U.S. Pat. No. 4,444,561 to Denzinger et al. issued Apr. 24, 1984, discloses
a process for washing and after-treating textile goods containing
synthetic fibers, which utilizes a copolymer as an antiredeposition agent
to inhibit the resoiling of the wash with the dirt particles and fats,
particularly in the case of fabrics containing synthetic fibers. The
copolymer being employed comprises: (a) from 50 to 90% by weight of one or
more vinyl esters of C.sub.1, to C.sub.4 aliphatic carboxylic acids, (b)

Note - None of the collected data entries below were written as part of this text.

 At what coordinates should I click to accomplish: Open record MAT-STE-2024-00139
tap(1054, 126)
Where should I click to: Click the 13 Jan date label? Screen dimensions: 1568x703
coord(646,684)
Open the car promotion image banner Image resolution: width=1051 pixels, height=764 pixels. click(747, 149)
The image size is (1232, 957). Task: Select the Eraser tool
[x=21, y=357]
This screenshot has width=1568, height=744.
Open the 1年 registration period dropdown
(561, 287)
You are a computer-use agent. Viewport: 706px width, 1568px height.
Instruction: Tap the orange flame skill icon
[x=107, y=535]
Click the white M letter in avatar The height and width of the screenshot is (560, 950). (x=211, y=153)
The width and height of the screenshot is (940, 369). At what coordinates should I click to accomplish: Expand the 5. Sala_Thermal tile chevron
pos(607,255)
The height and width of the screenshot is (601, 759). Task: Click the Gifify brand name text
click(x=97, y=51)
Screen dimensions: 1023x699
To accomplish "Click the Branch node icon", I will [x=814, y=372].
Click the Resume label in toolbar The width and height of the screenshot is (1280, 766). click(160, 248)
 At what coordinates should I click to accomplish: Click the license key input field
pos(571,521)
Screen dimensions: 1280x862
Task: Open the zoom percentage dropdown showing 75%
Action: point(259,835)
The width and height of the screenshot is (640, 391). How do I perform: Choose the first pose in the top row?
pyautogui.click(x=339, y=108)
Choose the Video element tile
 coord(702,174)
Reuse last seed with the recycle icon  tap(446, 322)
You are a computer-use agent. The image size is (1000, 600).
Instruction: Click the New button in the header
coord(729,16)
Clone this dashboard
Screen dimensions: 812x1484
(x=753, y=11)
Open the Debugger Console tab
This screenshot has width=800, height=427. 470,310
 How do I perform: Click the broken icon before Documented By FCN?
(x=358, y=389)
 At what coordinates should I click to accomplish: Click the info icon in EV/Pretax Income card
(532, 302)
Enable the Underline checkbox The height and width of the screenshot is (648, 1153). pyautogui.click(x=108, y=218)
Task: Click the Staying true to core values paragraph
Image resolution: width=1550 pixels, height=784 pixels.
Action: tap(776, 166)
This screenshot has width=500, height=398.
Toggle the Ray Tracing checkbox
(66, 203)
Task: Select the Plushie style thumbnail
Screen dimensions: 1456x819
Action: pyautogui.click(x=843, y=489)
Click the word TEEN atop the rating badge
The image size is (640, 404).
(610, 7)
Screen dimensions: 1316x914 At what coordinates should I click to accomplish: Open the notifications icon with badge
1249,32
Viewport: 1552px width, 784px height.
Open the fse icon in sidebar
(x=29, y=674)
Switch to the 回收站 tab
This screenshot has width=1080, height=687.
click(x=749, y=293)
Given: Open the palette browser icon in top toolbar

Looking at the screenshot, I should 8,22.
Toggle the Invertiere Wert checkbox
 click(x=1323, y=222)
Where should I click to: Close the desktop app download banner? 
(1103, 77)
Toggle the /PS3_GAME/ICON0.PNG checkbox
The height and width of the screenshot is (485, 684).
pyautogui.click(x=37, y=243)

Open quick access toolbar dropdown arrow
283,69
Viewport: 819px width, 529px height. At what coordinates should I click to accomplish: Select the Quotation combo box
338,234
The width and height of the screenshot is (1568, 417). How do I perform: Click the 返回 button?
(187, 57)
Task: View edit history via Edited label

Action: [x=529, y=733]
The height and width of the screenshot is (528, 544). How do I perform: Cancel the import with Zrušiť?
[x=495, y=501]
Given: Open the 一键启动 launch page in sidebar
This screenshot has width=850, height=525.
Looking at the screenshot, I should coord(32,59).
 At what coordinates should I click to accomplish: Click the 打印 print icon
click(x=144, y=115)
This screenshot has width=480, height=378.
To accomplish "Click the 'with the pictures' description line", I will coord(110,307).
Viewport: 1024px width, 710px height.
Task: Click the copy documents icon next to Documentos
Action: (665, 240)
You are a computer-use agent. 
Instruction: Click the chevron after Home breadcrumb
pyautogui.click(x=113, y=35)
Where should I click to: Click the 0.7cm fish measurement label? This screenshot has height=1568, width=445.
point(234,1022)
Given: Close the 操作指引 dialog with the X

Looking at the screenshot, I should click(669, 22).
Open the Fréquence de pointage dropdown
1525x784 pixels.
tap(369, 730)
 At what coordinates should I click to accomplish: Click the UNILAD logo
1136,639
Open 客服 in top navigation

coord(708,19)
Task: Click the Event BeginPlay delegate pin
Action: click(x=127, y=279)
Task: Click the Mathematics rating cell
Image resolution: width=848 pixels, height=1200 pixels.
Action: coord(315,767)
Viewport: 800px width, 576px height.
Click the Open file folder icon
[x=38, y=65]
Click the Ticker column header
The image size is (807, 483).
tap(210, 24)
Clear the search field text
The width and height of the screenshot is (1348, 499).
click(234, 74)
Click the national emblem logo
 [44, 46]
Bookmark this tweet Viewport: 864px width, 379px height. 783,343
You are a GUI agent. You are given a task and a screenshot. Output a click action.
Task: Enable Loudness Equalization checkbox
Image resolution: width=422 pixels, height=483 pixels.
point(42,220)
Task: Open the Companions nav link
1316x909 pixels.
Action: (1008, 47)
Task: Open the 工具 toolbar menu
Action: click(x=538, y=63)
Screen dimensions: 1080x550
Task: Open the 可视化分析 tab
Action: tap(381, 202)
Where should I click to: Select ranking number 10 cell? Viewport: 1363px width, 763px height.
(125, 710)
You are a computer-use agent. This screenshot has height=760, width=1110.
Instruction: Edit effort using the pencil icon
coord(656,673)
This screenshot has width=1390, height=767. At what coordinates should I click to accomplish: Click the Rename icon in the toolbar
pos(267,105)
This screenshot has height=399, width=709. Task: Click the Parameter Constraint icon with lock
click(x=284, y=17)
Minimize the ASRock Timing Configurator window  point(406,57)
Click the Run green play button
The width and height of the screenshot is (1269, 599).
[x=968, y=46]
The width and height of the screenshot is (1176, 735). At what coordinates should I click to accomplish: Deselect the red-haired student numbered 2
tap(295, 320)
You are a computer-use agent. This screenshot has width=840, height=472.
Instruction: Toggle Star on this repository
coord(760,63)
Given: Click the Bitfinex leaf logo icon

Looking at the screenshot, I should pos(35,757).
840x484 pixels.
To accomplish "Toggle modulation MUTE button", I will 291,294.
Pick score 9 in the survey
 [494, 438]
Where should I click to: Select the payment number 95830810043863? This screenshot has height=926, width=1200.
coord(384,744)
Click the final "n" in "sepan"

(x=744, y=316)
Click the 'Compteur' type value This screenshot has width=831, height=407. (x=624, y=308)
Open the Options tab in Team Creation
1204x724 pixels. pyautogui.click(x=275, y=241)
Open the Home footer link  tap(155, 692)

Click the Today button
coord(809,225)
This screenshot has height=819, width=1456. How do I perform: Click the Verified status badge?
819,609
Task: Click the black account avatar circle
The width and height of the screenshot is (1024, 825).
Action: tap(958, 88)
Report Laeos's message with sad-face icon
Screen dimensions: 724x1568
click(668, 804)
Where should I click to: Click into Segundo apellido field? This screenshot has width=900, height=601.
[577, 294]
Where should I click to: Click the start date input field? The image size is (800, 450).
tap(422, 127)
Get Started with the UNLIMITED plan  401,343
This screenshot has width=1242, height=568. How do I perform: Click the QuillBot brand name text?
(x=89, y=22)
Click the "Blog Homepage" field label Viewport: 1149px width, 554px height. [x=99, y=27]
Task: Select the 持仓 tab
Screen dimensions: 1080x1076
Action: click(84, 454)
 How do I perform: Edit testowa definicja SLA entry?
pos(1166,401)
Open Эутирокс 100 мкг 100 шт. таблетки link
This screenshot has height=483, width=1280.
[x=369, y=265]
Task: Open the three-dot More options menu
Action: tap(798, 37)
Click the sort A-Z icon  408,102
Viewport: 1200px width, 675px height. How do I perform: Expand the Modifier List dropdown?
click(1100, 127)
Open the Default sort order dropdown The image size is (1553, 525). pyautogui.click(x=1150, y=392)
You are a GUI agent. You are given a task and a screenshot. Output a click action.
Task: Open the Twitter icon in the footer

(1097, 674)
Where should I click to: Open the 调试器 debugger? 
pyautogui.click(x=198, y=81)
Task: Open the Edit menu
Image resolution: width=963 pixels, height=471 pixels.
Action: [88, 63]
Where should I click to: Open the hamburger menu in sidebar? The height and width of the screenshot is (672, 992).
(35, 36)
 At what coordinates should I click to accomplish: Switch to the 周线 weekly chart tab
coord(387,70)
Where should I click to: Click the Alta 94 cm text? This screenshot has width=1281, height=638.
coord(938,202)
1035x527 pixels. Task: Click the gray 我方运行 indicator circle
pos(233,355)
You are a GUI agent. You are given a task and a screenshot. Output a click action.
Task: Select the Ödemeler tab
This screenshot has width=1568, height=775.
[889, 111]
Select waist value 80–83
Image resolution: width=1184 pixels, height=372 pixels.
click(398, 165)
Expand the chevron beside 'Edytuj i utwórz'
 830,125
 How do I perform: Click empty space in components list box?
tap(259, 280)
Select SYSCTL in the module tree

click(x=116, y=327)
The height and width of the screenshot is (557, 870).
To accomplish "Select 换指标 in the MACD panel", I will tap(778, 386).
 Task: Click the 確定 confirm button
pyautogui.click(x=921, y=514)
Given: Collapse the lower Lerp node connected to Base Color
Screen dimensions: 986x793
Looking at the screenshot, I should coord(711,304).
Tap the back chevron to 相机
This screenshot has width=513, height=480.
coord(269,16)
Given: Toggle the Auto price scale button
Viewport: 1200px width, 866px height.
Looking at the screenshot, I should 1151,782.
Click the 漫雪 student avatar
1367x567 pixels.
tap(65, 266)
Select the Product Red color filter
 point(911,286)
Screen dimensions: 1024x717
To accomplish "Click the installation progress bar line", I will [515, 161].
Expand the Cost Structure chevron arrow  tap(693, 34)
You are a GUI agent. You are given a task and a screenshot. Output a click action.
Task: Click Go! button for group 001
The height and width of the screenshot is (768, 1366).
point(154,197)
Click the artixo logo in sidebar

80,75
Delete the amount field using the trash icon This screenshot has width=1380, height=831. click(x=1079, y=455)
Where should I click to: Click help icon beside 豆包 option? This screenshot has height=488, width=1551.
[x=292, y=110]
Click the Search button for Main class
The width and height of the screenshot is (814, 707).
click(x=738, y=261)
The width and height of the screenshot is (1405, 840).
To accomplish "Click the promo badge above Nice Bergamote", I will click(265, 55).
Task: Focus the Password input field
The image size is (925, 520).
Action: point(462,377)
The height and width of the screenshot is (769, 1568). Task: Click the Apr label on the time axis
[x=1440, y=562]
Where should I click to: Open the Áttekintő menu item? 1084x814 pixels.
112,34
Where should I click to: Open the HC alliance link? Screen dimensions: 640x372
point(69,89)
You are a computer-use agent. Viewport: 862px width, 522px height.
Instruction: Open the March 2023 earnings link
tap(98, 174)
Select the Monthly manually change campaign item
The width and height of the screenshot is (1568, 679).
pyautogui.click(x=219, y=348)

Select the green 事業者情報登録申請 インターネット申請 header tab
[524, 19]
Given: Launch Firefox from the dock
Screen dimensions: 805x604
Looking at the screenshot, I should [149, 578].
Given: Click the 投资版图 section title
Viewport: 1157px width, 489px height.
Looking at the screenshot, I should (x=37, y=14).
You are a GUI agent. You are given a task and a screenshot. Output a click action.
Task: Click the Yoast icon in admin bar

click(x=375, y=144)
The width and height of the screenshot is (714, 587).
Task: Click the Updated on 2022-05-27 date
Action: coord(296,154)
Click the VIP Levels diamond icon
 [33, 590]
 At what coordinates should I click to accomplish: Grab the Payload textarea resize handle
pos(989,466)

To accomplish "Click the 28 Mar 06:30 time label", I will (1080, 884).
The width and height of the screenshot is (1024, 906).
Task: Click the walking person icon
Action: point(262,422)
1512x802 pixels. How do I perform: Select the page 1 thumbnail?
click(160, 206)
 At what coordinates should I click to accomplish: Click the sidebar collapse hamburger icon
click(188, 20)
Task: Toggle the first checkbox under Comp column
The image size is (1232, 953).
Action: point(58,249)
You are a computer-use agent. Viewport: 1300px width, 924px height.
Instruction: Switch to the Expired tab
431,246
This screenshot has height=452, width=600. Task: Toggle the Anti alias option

from 5 to 35% by weight of one or more N-vinyl lactams, (c) from 1 to 20%
by weight of one or more monomers containing basic groups, or of salts or
quaternization products of these monomers, and (d) from 0 to 20% by weight
of one or more further monomers which are copolymerizable with monomers
(a), (b) and (c) and are free from carboxyl and basic groups.
U.S. Pat. No. 4,925,588 to Berrod et al. issued on May 15, 1990, discloses
an antisoiling and anti-redeposition agent which is useful for the aqueous
washing of textile articles to avoid the redeposition of the soiling
removed during washing on the textile fibers. The antisoiling and
anti-redeposition agent comprises a vinyl copolymer of at least one
(meth)acrylic ester and at least one unsaturated carboxylic acid grafted
with at least 1% polyester sulfonate.
U.S. Pat. No. 5,730,760 to Kirk et al. issued on Mar. 24, 1998, provides a
fabric washing composition and aqueous treatment solution for inhibiting
deposition of dye, comprising at least one dye deposition inhibiting
polymer. The dye deposition inhibiting polymer comprises, as polymerized
units, from 5 to 100 weight percent of at least one vinyl amide monomer
and from 0 to 95 weight percent of one or more vinyl ester monomers.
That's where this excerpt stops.